Pixel coordinate grounding data
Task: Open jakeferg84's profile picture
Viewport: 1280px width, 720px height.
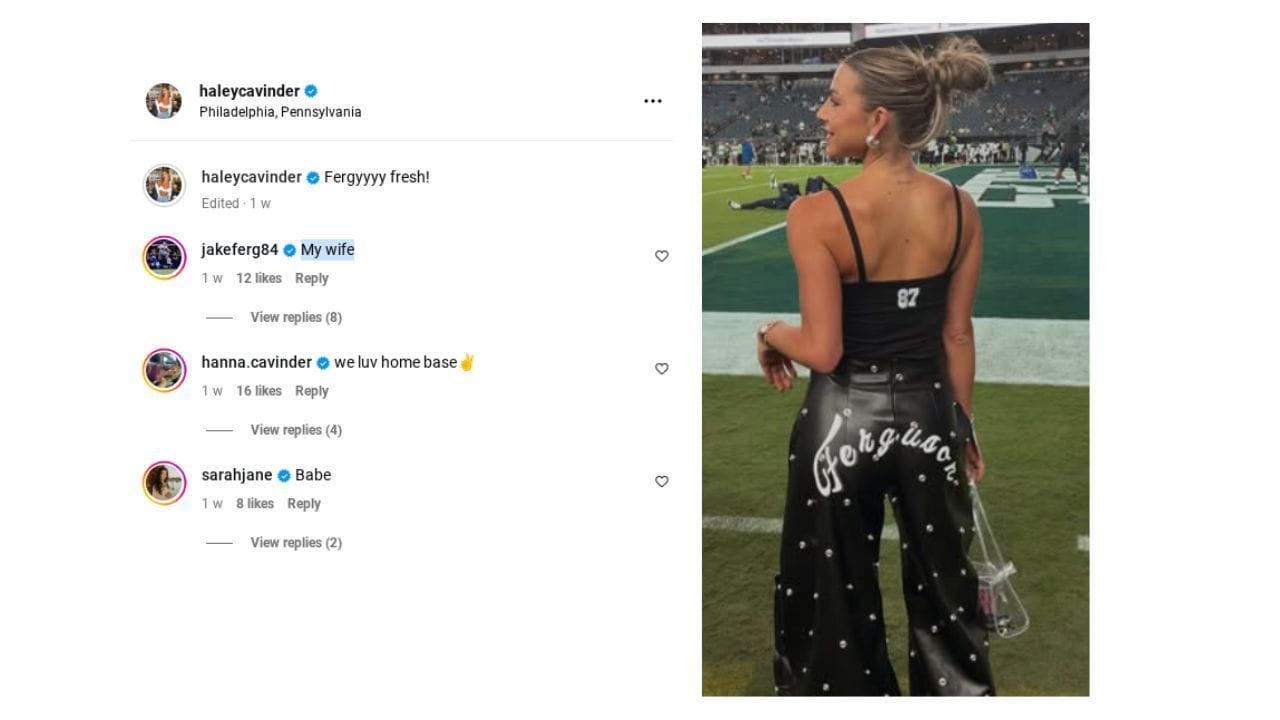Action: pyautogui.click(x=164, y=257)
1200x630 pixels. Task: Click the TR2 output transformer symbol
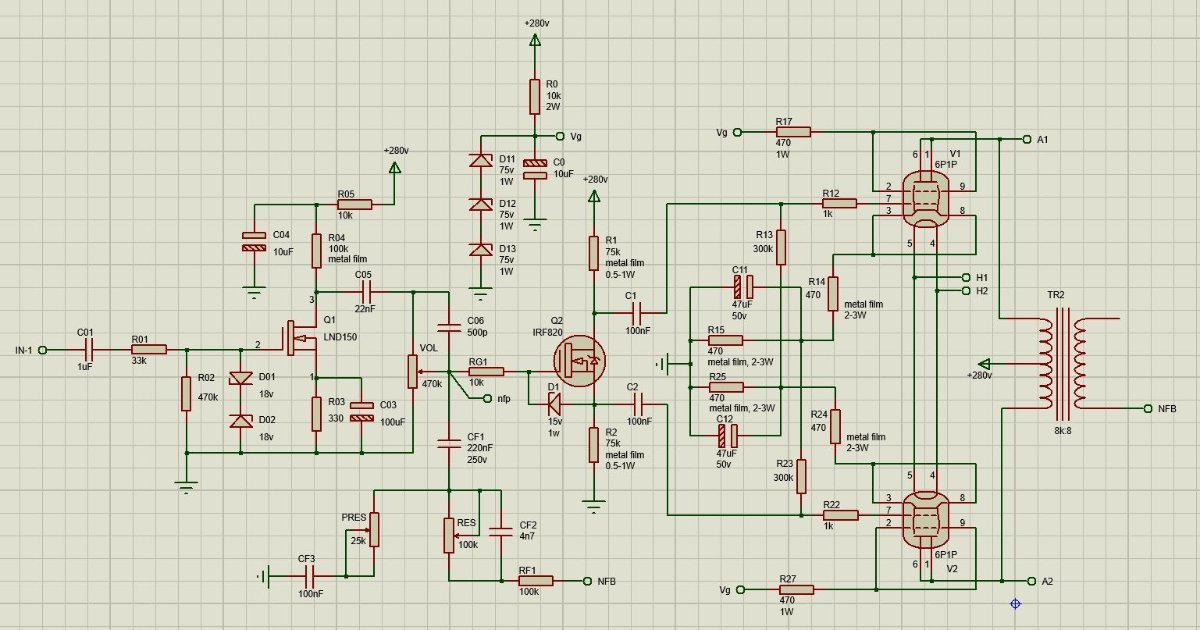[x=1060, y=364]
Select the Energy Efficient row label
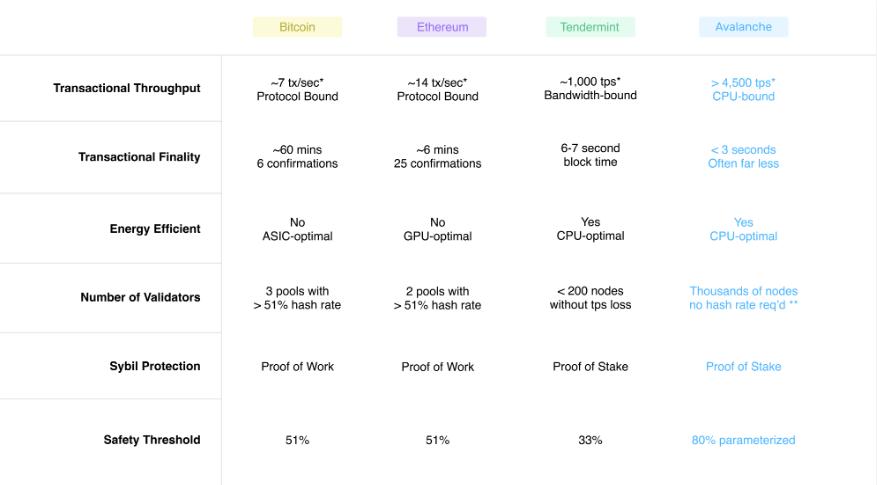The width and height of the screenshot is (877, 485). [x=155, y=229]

Task details
Pictures are to be left out, while the records are copied word for word.

Output of the exercise
Task: Open jakeferg84's profile picture
Viewport: 1280px width, 720px height.
Action: pyautogui.click(x=164, y=257)
1200x630 pixels. Task: Click the TR2 output transformer symbol
[x=1060, y=364]
Select the Energy Efficient row label
The width and height of the screenshot is (877, 485). [x=155, y=229]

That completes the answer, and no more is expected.